We have heard Google talk about two waves of indexing or crawling, espesially when it comes to processing JavaScript. But now Martin Splitt from Google says there is no such thing.
He did hint a while back that it is going away but now says there was really no such thing.
Martin said in a JavaScript SEO hangout at the 16:31 mark "First things first, there's no such thing as the second wave of crawling-ish." He added that by calling it that originally, it caused some issues. He said "The wave is an oversimplification that is coming back to us with interesting implications every now and then."
Here is the video embed where he said this:
So there you have it.
Forum discussion at YouTube Community.
Update: Some folks are doubting what Martin said, but Martin just commented on Facebook saying "It's all an oversimplification of what happens in the pipeline.
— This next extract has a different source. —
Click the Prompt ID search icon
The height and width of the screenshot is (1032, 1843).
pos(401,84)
There definitely isn't two waves of crawling. Indexing is a lovely can of worms, but yeah... not exactly two waves of indexing either."
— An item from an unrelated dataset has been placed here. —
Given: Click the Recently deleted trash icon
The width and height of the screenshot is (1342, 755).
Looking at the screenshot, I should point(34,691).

Update 2: More questions answered on Twitter about this:
I'm not saying that there are implications on indexing, but it is more complex than two waves of indexing.
— Martin Splitt at 🏡🇨🇭 (@g33konaut) March 27, 2020
Also: SSR is beneficial for your users as well as bots that don't support JS and it's more robust, so the recommendation stands.
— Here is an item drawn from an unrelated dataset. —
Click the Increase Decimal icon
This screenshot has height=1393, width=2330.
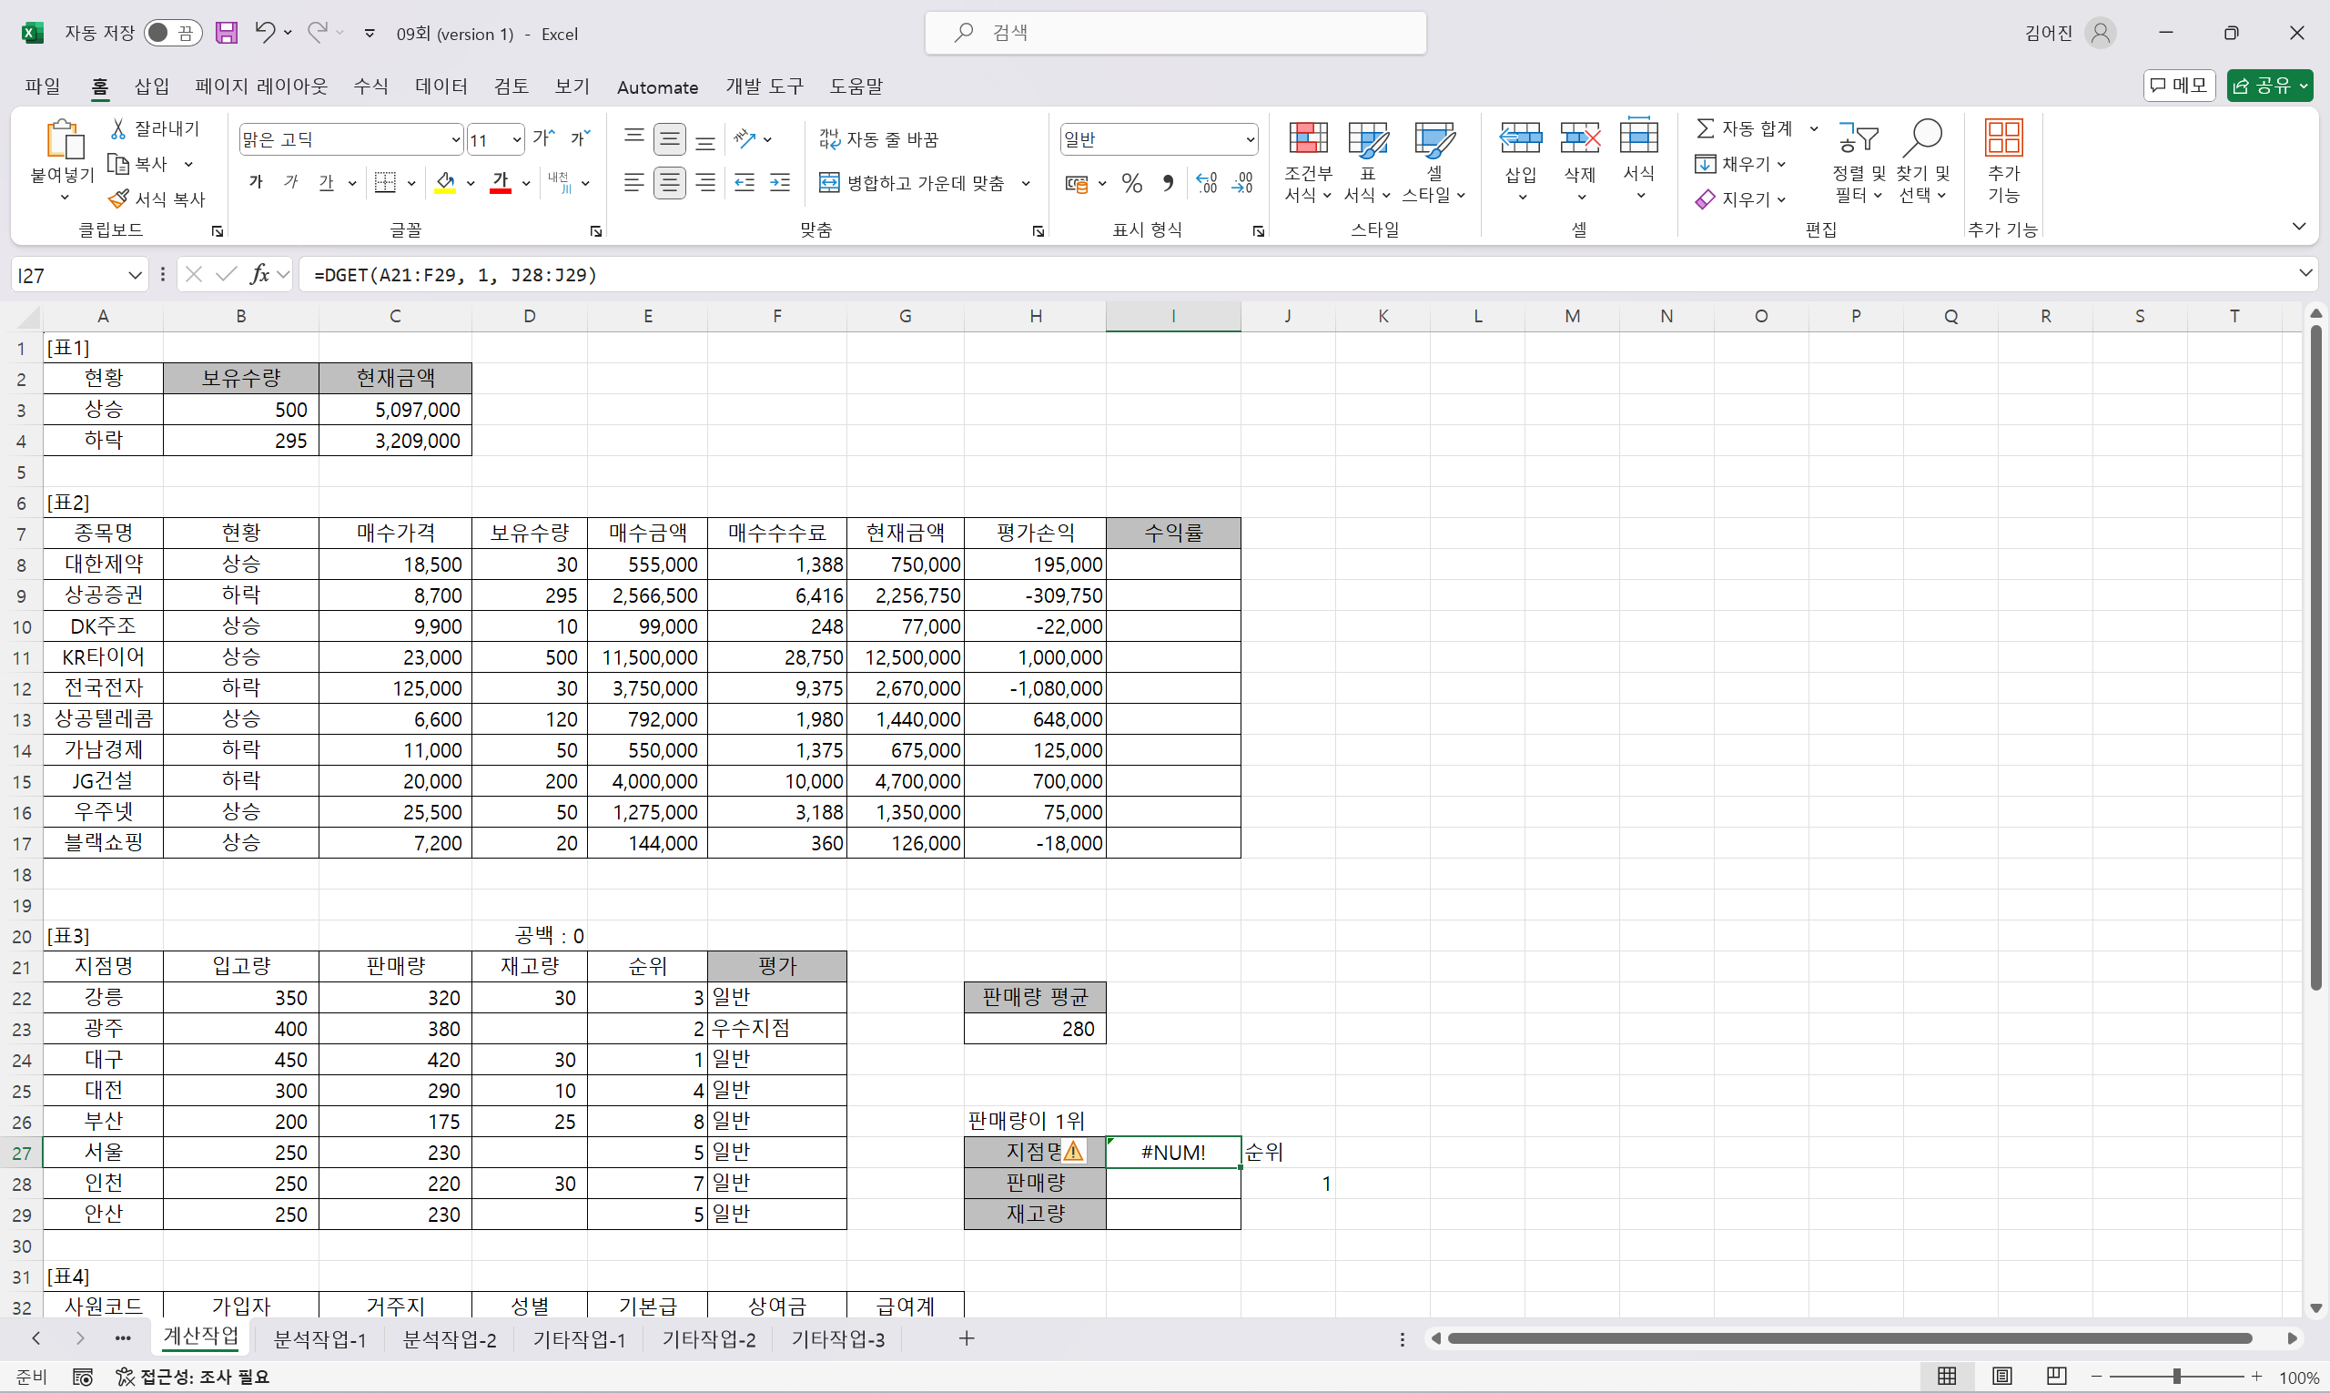1207,182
It is complicated. All I will say on this: Assume every page gets rendered. We *might* index or otherwise process the HTML before rendering.
— Martin Splitt at 🏡🇨🇭 (@g33konaut) March 27, 2020
I wrote that, I maintain that. It is up to date. You can also still use the two waves of indexing as a simplification for the process. It's just more complicated behind the scenes.
— Martin Splitt at 🏡🇨🇭 (@g33konaut) March 27, 2020
Right. That was specifically aimed at "two waves". That is an oversimplification. FWIW as a developer or SEO I would just assume my pages get rendered and get on with it :)
— Martin Splitt at 🏡🇨🇭 (@g33konaut) March 30, 2020
On a tangent: That doesn't mean that SSR isn't a good idea, but that's separate from all this anyway.